When Easter comes, when the spring begins, what will you have turned away from? What old habits and sadnesses will you have left behind? How are you preparing the garden of your soul for the growing season ahead?

See you in church!

a reflection on "success"

I have always disliked the word “success.” It seems like a pretty simple one, nothing fundamentally wrong with it. I mean, who doesn’t want to succeed? But it’s just so heavy. And fraught with so much baggage, all about other people’s expectations.

If the opposite of success is failure, then, because of the way our society is structured–all about either-or thinking–it’s impossible to succeed, because there is not a human being on this earth who does not miss the mark at least every once in a while. In this world of dualism, you can’t be a little bit successful, or sort of a failure. You’ve either won the war, or not. (that, however, is a whole other story!) You’ve either got the job, or not. And if that’s the way we look at things, then I think we’re living in a pretty dismal world.

It’s funny, etymologically, there’s nothing really icky about the word success. It simply derives from the Latin succedere which means “come after” and the meaning of “desired end” isn’t recorded until the late 1500s. And yet, we get into all this contorting and judging and not listening to our hearts because we are so conditioned not to listen to our own needs around what it means to be successful.

How many of us have kept the secret of our sexuality from our family or friends because the idea of success is explicitly defined as Married to a Member of the Opposite Gender and Populating the World With The Requisite 2.5 Biological Children?

How many of us took a soul-killing career path only because it was what we thought someone else wanted for us?

How many of us go into thousands of dollars worth of debt, stretching ever further from the reality of our means because we simply must have the outward trappings of success to feel complete or worthy?

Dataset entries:

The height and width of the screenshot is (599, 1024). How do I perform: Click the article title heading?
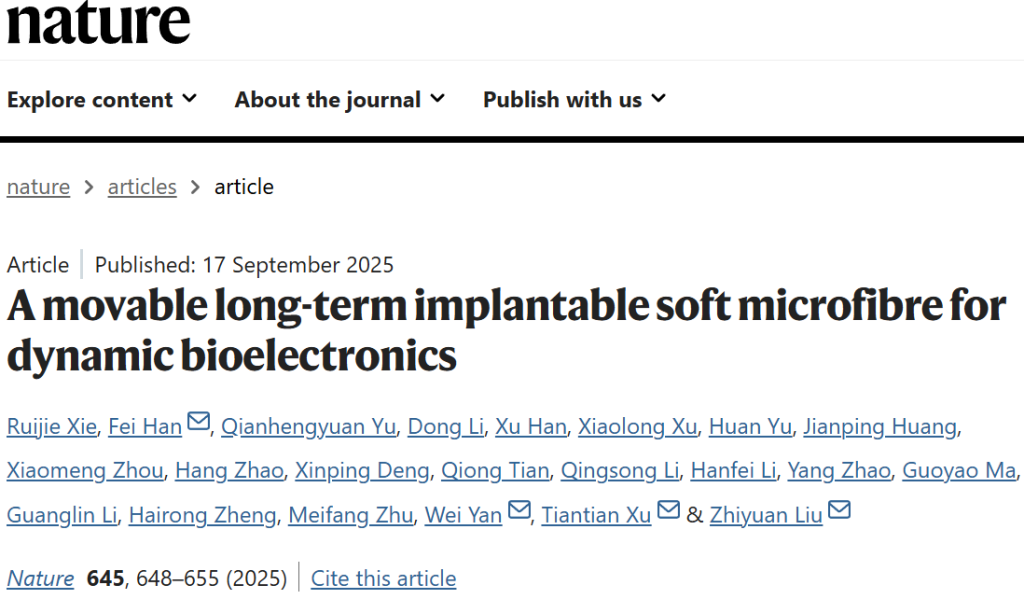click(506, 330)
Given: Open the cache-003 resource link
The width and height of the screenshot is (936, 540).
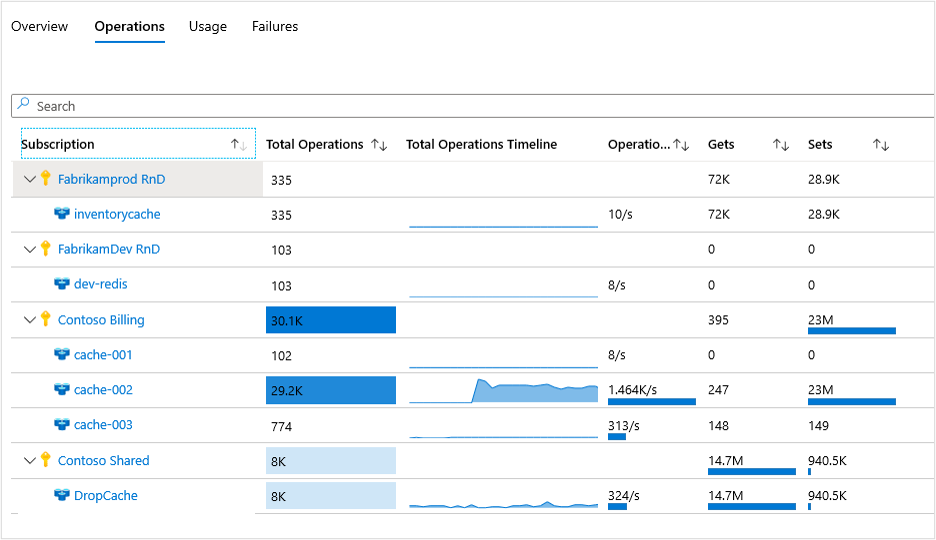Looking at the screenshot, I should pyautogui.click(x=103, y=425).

==

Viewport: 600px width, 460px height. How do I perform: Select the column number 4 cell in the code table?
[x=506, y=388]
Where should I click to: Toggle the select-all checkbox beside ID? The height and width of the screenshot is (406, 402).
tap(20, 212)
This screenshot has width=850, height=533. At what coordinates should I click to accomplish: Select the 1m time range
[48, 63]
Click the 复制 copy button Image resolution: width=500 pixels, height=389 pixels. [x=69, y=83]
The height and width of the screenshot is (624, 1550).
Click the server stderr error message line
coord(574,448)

* * *

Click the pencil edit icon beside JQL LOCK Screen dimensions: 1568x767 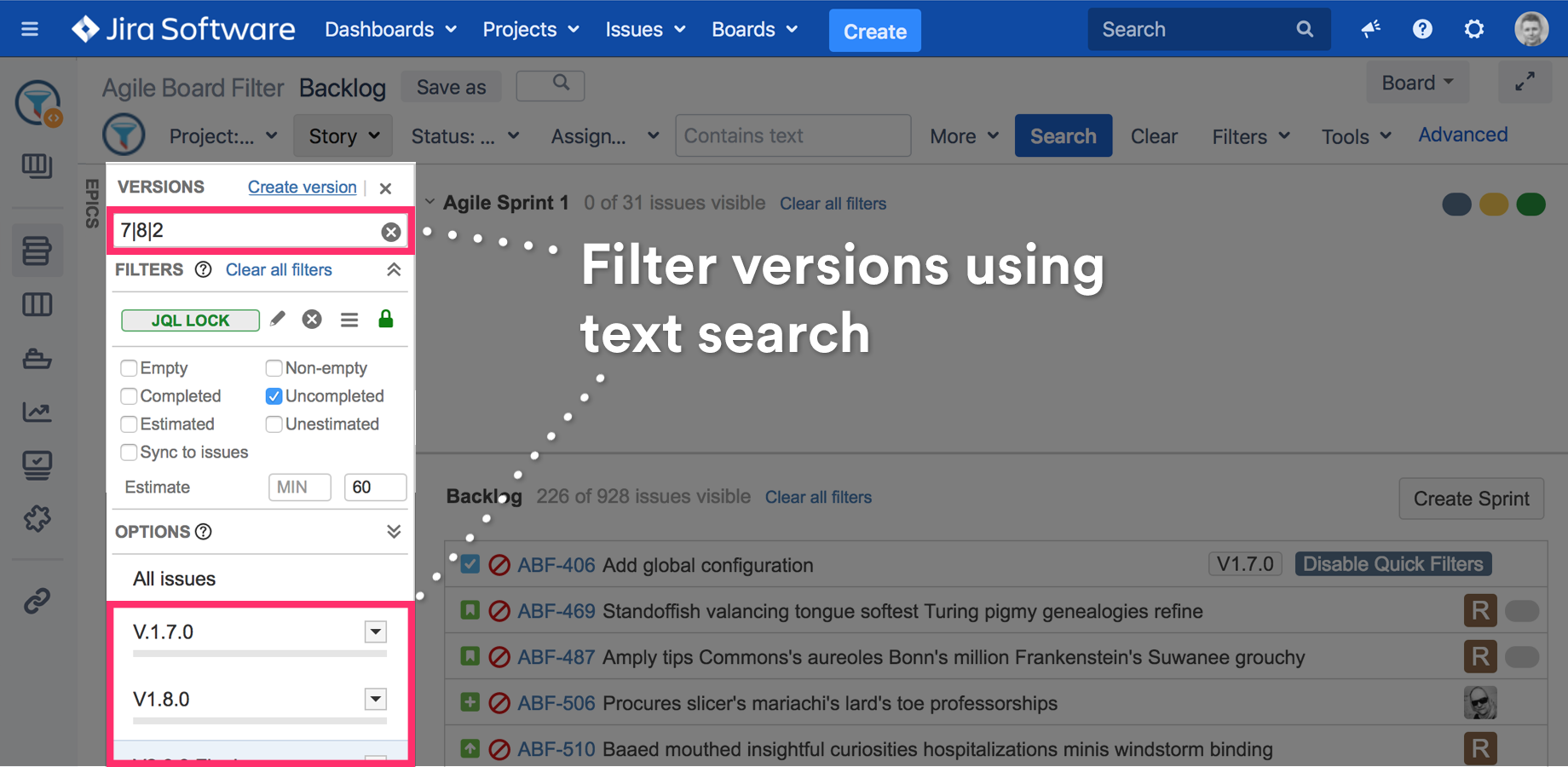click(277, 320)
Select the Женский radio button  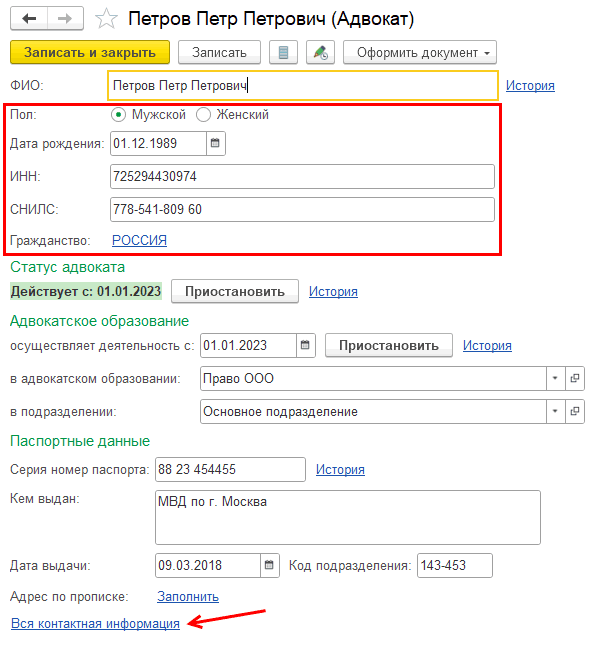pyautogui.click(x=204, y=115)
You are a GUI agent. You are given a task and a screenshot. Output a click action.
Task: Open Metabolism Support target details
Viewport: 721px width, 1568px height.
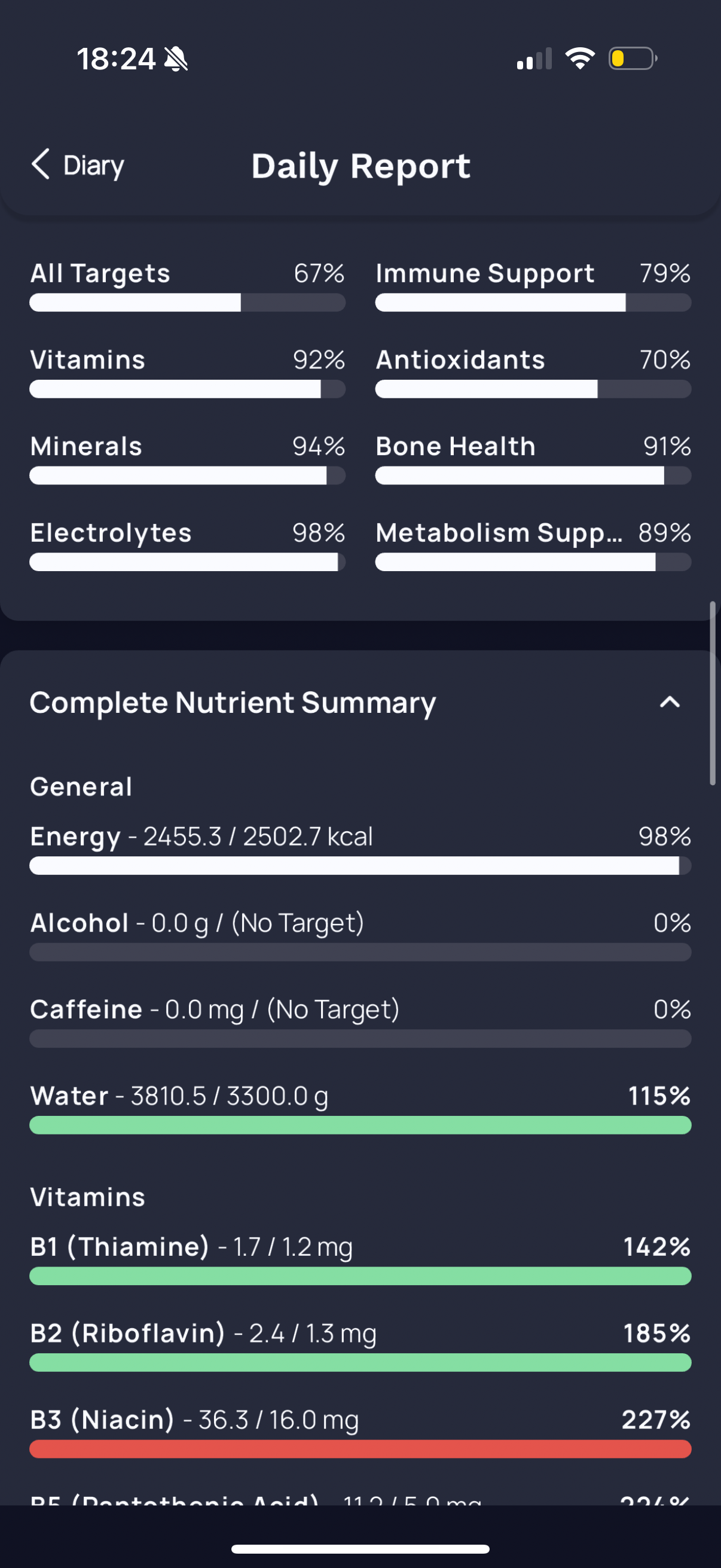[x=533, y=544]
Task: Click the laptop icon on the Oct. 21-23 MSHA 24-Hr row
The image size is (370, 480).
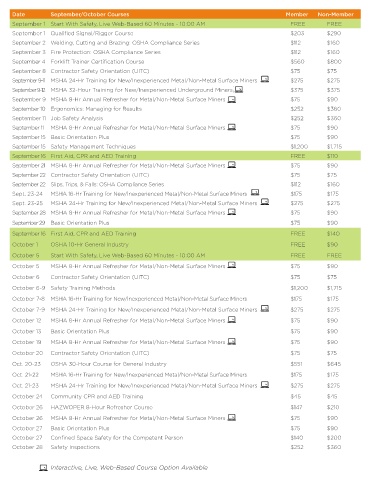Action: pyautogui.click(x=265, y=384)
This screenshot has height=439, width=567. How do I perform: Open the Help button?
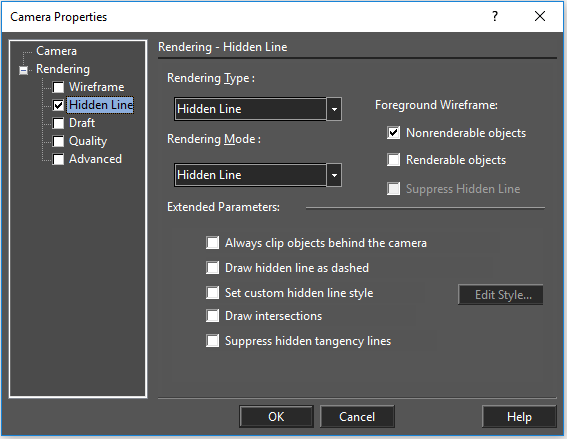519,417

Exercise instructions.
• a. Rewrite everything in the excerpt from "When Easter comes, when" down to "growing season ahead?", putting "routines" in place of "habits".
• b. According to the excerpt, which Latin word does "success" come from?
You can leave the dataset entries aside, since none of them are needed here.

Task results.
• a.
When Easter comes, when the spring begins, what will you have turned away from? What old routines and sadnesses will you have left behind? How are you preparing the garden of your soul for the growing season ahead?

• b. Succedere, which means "come after."